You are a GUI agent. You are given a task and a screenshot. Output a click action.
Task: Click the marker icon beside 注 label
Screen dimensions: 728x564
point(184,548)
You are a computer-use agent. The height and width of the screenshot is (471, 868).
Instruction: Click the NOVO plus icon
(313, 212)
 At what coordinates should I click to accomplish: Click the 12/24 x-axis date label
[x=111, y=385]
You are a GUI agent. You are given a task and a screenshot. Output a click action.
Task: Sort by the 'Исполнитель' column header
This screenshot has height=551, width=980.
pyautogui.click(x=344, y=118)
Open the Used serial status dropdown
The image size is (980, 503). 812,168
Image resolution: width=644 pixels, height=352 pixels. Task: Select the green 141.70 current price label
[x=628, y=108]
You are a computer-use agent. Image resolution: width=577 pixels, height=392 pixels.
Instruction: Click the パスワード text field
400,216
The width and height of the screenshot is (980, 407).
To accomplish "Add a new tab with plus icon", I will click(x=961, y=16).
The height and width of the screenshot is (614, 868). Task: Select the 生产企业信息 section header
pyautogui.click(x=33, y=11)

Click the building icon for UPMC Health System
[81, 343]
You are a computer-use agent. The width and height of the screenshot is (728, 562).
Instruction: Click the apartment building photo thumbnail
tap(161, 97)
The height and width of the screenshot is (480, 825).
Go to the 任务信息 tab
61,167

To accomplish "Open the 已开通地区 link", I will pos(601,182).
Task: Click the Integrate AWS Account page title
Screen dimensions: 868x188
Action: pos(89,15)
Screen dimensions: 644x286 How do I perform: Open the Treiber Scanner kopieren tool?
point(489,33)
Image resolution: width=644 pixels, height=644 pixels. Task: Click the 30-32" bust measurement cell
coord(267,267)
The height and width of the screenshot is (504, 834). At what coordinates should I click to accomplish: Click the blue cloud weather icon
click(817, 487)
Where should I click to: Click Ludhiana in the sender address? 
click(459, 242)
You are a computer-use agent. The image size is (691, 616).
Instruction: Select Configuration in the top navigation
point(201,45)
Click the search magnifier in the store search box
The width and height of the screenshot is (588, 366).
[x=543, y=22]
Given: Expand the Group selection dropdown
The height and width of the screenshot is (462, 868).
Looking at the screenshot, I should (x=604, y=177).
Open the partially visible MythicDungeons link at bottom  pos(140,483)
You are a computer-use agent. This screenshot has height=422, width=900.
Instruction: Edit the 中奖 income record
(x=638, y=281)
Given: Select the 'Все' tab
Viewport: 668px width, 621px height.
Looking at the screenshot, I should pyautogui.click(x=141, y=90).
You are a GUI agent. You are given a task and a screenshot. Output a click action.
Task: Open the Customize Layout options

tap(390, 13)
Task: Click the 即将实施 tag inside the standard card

*-*-*

WHAT TO WORK ON –
Each line between the start of the listing above and the line containing "You are a computer-use agent. Image", with both ends counted, is to be set down unchanged.

ANSWER SECTION –
You are a GUI agent. You are given a task and a screenshot. Output a click action.
Task: Click the marker icon beside 注 label
Screen dimensions: 728x564
point(184,548)
You are a computer-use agent. The height and width of the screenshot is (471, 868).
Instruction: Click the NOVO plus icon
(313, 212)
 At what coordinates should I click to accomplish: Click the 12/24 x-axis date label
[x=111, y=385]
You are a GUI agent. You are given a task and a screenshot. Output a click action.
Task: Sort by the 'Исполнитель' column header
This screenshot has height=551, width=980.
pyautogui.click(x=344, y=118)
Open the Used serial status dropdown
The image size is (980, 503). 812,168
Image resolution: width=644 pixels, height=352 pixels. Task: Select the green 141.70 current price label
[x=628, y=108]
You are a computer-use agent. Image resolution: width=577 pixels, height=392 pixels.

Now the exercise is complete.